— START Document excerpt —

When you see `NaN` this means that the value here is **Not a Number** and this is the pythonic notation to display that. For this example, when we see NaN that means that this unit is missing over 70% of its data for the week. This most likely means that the sensor for the unit needs to be replaced. 

Having these -100, -100.0 and NaN can mess with the interpretation of our anaylsis, so we want to clean the data to remove the corresponding observations. 

To do this we will use `dropna()` to remove the rows that have NaN. To get a better understanding of how `dropna()` works we can look at the documentation for it: [pandas dropna docs](https://pandas.pydata.org/pandas-docs/stable/reference/api/pandas.DataFrame.dropna.html)
+ Look at the documentation to see what the axis needs to be in order to remove rows vs. columns

In [None]:
# Remove NaN rows from the table
temp_no_null_rows = temp_price.dropna(axis=0)

In [None]:
# Print data with no NaN rows
temp_no_null_rows

**What do you notice?**
+ Do you see any NaN or -100 values in the dataset?
+ Do we still have the same number of indicies? 


We can use the `DataFrame.shape` to compare the previous table with the removal of the `NaN` to double check.

— END Document excerpt —
— START Given entries —

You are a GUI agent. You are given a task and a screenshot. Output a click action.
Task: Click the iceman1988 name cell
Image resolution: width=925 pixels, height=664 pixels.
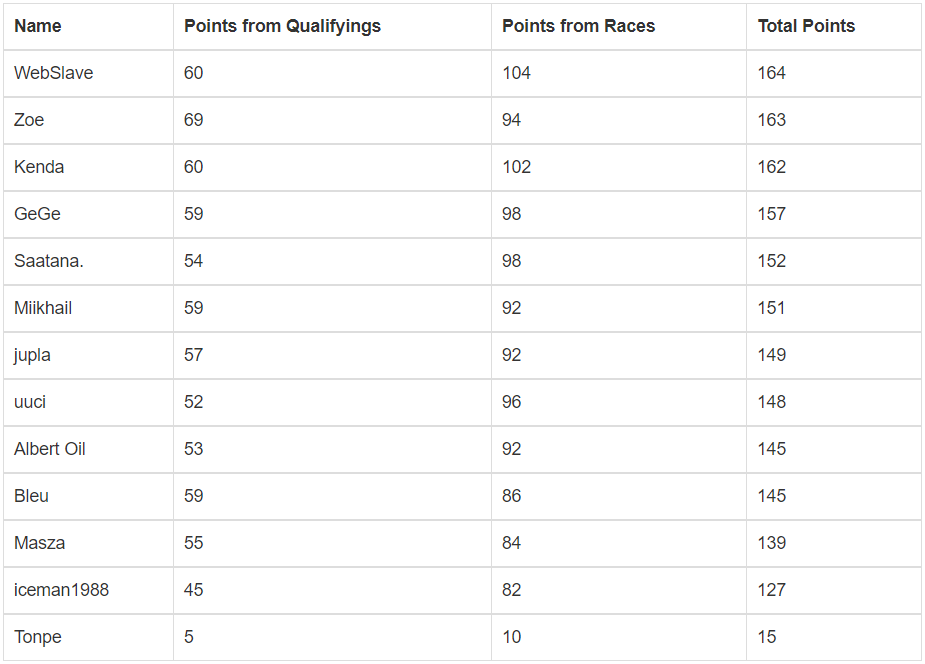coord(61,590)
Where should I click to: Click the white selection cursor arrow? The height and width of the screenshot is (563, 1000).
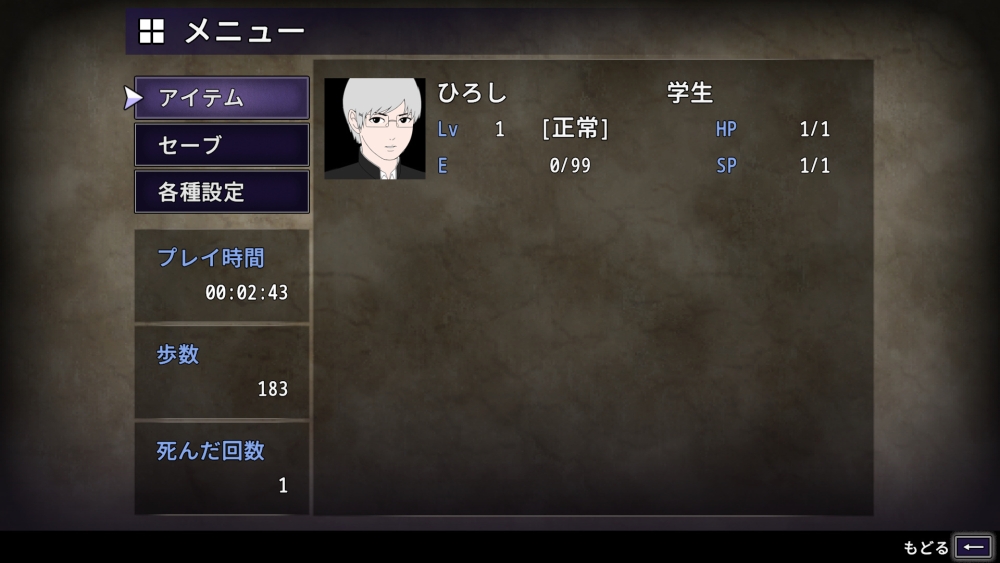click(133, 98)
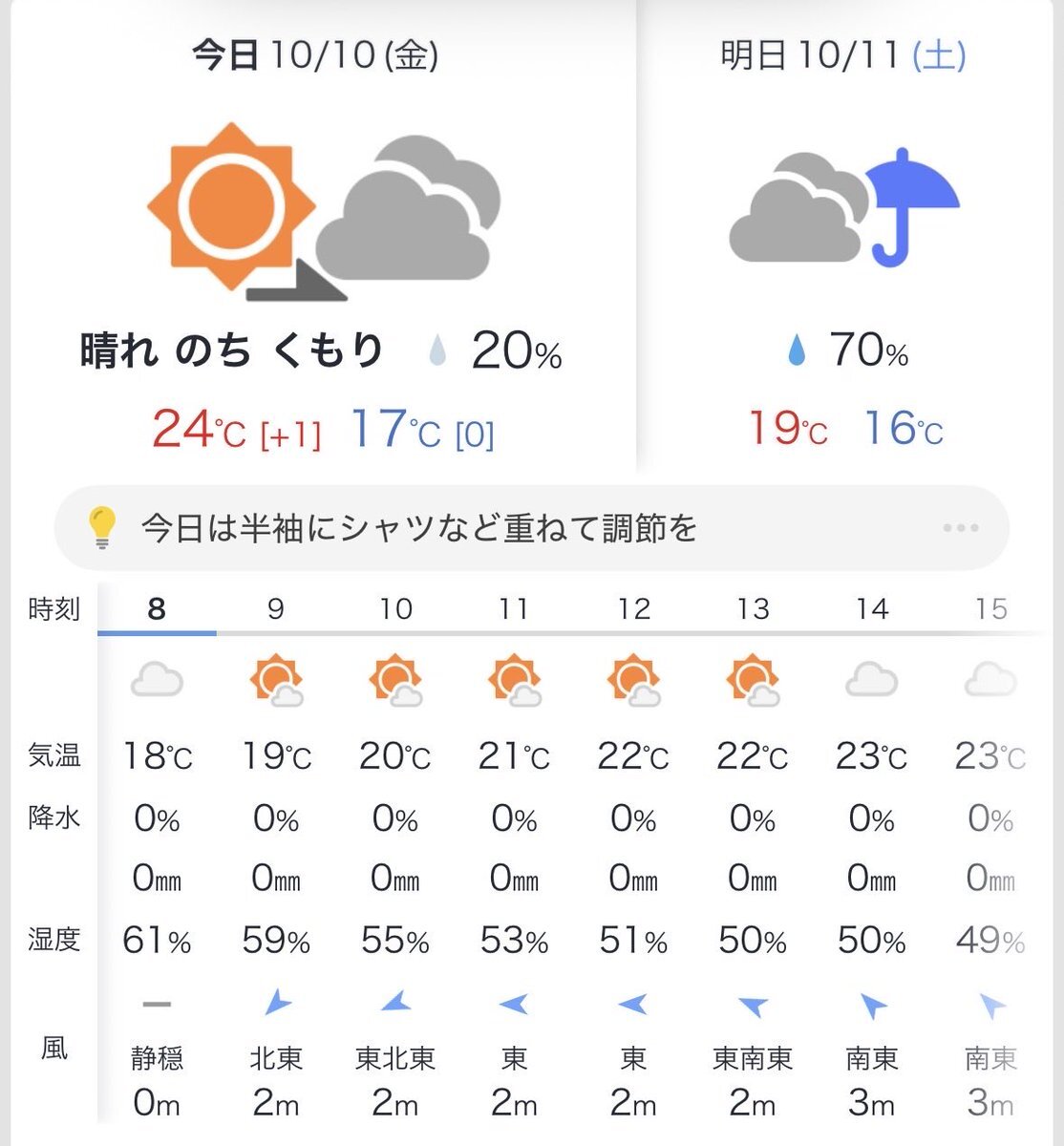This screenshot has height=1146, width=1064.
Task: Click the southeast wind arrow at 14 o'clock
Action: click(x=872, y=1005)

— END Given entries —

In the excerpt on cleaning data, shorten the paragraph beginning "When you see `NaN`" while keeping its main facts.

- _Finished answer_:
`NaN` stands for "Not a Number" and is Python's way of showing such a value. Here it means the unit is missing over 70% of its data for the week, most likely because its sensor needs to be replaced.